Virus synths are digital so it's ultimately a plug-in with a cool physical interface, i'd miss the convenience of dropping a VSTi. I was never particularly endeared by analog products and haven't felt the need for them given the quality of the emulations nowadays (and the aforementioned convenience.)


Do you control the video on the diamond with both your customized software for it and the K3? Or is there a Launch pad for it, too?

It's controlled automatically by the songs/samples i play, a dedicated video launchpad, and a dedicated video K2.

How much does the idea of performing a track live affect your production of said track? That is to say, will you do or not do something in making the track when you consider its live performance in the future?

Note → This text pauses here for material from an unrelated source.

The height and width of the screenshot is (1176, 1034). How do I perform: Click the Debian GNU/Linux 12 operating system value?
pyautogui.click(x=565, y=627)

No, i feel like keeping them independent removes a limitation. However i'm not shy when it comes to making live friendly edits of my tracks later on. Pop Culture was the other way around, it was thought out and built as a live track from the beginning.


where/how did you learn to produce?

Mostly by experimenting on my own and trying to extract knowledge from analyzing songs i admired. I'm sure there are more effective ways to learn the basic skills now, but experimentation and mistakes are precious too.

Any tips for a dude who is JUST NOW starting to make it in the DJ/music world?

Thank you. I'd say give yourself time to discover what you really want to express through your music - following a popular trend is not as satisfying as making something personal and unique !

My question is, approximately how many years our how many songs did you produce before you had songs that sounded "professional" (stereo balanced, full sounding, club worthy)?

Thousands of songs and tests.

Étant débutant dans la musique électronique, je devrais m'équiper de quels programmes de bases pas trop chère?

Un ordinateur ! Aujourd'hui, c'est vraiment l'outil central du studio moderne.

[ed. translation: “What equipment should a newcomer to electronic production get (that’s inexpensive)?” “A computer.”]


Favourite producer atm?

Oliver are sick. Stylish, fun and expertly produced.

Why do you think so many people dismiss FL Studio as an inferior DAW?

Historically, it used to be targeted at the beginner market. Its first iteration was an unambitious drum machine, but over time it grew into a fantastically featured professional solution. It's "toy" reputation remains amongst the older community, and i suspect the people dismissing it haven't really tried a recent version thoroughly. There's also the fact it uses a fairly unusual "free playlist" and "free mixer" logic, which is super flexible but may be confusing to users who spent their lives on linear sequencers.

What has been your favorite track to produce?

Making my remix of "Yelle - Que Veux Tu" was a smooth and pleasant process. I can get really insecure about a song or remix after investing a lot of time in it. It takes me a couple of weeks after completion before it settles and i can have an objective listen. I had a significantly easier time with Que Veux Tu.

biggest musical inspirations?

I always give this answer : The Beatles, Daft Punk and Stuart Price. The Beatles may not be the most recognizable influence sonically on my music, but they hugely impacted my approach of structure and composition.        

At what age did you started learning how to make music ?

11. Went on and off for a while and became fully dedicated to it at 15.